> Task prompt
Up through the line that contains "Image resolution: width=1374, height=2576.", retype the entries exactly, beginning at the very first line.

Data extracted from a collection:
^^^^^^^^

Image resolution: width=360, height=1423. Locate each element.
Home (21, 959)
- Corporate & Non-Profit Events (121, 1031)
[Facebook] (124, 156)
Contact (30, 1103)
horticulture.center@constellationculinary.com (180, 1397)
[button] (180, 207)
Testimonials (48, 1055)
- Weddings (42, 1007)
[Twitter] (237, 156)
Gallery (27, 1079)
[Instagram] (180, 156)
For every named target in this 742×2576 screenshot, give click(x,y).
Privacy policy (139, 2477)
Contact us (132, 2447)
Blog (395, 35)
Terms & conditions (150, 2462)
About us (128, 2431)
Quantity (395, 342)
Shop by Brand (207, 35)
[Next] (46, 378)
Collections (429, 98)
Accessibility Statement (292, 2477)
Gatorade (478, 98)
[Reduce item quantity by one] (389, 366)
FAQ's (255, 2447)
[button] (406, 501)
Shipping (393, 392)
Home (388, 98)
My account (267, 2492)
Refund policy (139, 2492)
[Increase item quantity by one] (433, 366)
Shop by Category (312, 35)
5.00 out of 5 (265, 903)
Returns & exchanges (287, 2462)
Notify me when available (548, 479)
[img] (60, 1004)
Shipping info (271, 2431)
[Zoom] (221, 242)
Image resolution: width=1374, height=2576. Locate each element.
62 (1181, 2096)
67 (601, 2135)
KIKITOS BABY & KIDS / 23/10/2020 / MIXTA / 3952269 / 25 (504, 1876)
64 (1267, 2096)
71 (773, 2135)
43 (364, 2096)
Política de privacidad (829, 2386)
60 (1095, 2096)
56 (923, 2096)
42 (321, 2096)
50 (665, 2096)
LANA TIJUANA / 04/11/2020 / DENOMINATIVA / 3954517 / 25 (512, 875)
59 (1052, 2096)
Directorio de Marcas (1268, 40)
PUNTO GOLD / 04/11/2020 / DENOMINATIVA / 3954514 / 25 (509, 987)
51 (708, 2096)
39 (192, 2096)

^^^^^^^^

> Reply
Image resolution: width=360, height=1423. Locate each element.
Home (21, 959)
- Corporate & Non-Profit Events (121, 1031)
[Facebook] (124, 156)
Contact (30, 1103)
horticulture.center@constellationculinary.com (180, 1397)
[button] (180, 207)
Testimonials (48, 1055)
- Weddings (42, 1007)
[Twitter] (237, 156)
Gallery (27, 1079)
[Instagram] (180, 156)
For every named target in this 742×2576 screenshot, give click(x,y).
Privacy policy (139, 2477)
Contact us (132, 2447)
Blog (395, 35)
Terms & conditions (150, 2462)
About us (128, 2431)
Quantity (395, 342)
Shop by Brand (207, 35)
[Next] (46, 378)
Collections (429, 98)
Accessibility Statement (292, 2477)
Gatorade (478, 98)
[Reduce item quantity by one] (389, 366)
FAQ's (255, 2447)
[button] (406, 501)
Shipping (393, 392)
Home (388, 98)
My account (267, 2492)
Refund policy (139, 2492)
[Increase item quantity by one] (433, 366)
Shop by Category (312, 35)
5.00 out of 5 (265, 903)
Returns & exchanges (287, 2462)
Notify me when available (548, 479)
[img] (60, 1004)
Shipping info (271, 2431)
[Zoom] (221, 242)
Image resolution: width=1374, height=2576. Locate each element.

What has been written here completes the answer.